A plethora of overprints arose from the Chilean occupation of Peru in the Pacific War of 1878-83, while very distinctive octagonal stamps were produced in 1895 when the Turks invaded Thessaly. US stamps were overprinted for use in Cuba, the Philippines and Puerto Rico in the aftermath of the Spanish American War of 1898. At the end of the 19th century both Britain and Russia issued stamps in those parts of Crete which they occupied, while various local issues resulted from British occupation of the Orange Free State and Transvaal during the Boer War.

In the years immediately before World War I temporary issues appeared in the Dodecanese and Aegean Islands, occupied by Italy and Greece respectively, and later as a result of the Greek seizure of Macedonia and Thrace.

The war, of course, gave rise to numerous issues as the various belligerents occupied each other's territory or fought over neutral areas. The Germans occupied Belgium, northern France, Poland, Romania and parts of Russia, while the Austrians occupied parts of northern Italy, Serbia and Montenegro. In the Pacific, Australian forces seized German New Guinea and the North-west Pacific islands, while New Zealand occupied Samoa. Togoland was jointly occupied by France and Britain.

Localised conflicts yielded an astonishing array of makeshifts, from the typewritten stamps of Long Island (1916) to handstruck stamps in Albania and parts of Russia. What is now Iraq was invaded by British and Indian troops and resulted in Turkish stamps overprinted for use in Baghdad and Mosul as well as Mesopotamia as a whole.

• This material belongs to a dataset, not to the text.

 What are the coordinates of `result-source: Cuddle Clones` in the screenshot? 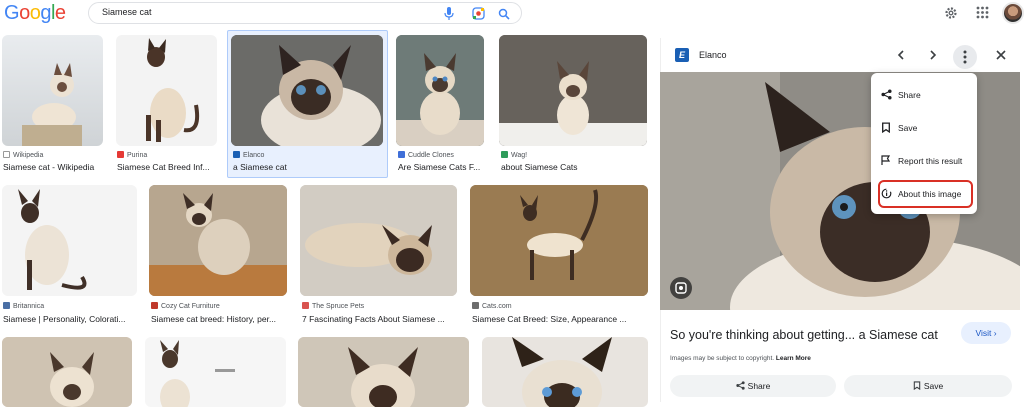 It's located at (443, 155).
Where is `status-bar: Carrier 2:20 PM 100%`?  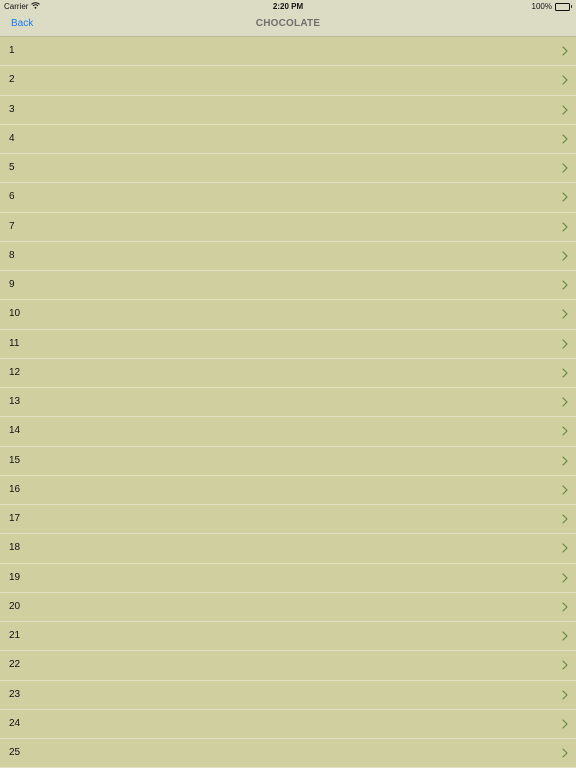 status-bar: Carrier 2:20 PM 100% is located at coordinates (288, 6).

Although the Great War ended in November 1918 there was no end to the stamps that arose out of conflicts. The British seized Batum and the Italians marched into Venezia Guilia and later Fiume. The Poles seized Central Lithuania and the Germans occupied Dorpat, while the Finns briefly wrested Aunus and North Ingermanland from Russia.

1919 was a particularly bad year for Hungary which endured several invasions. The French occupied Arad, the Romanians Transylvania and the Serbs Baranya and Temesvar. All of these produced numerous stamps, but in addition the Communists seized power and were then ousted by right-wing forces led by Admiral Horthy. Apart from a handful of distinctive stamps, these conflicts were signalled by overprints, and sometimes overprints on earlier overprints.

Between the world wars stamps dutifully chronicled the ebb and flow of conflict, of invasion, occupation and liberation, from the occupation of Castellorizo by the French (1920) and then its seizure by the Italians who called it Castelrosso, to the Nazi occupation of the Sudetenland (1938) and the seizure of Bohemia and Moravia a few months later. The Hungarians seized Ruthenia and the Poles briefly occupied Teschen. All of these upheavals were charted philatelically, both in nationwide stamps and also in a spate of local provisional issues.

Needless to say, World War II produced an enormous quantity of stamps, stationery and other material. The distinctive postmarks of army, navy and air force postal services, stamps for invasions, occupations and liberations followed the pattern of earlier conflicts. Additionally there was much more material from the darker side of war, the stamps and stationery from the Lodz Ghetto and Theresienstadt, the poignant cards from concentration camps and the handstruck stamps from the services organised by Polish prisoners in Murnau, Grossborn and Woldenberg. At various times there have been stamps from displaced persons and refugee camps as well as issues by postal services organised behind enemy lines by guerrillas, from Poland to the Philippines.

From the War Tax stamps of World War I to the various issues of governments in exile in both world wars, from the franking labels used by military forces in many countries to the picturesque soldiers' stamps of neutral Switzerland, from the crude stamps of North Korea during its invasion of the South to the overprints of India for her forces operating with various UN peacekeeping missions, even the occupation and subsequent liberation of the Falkland Islands, mail in conflict has always provided a wealth of material for the philatelist and postal historian.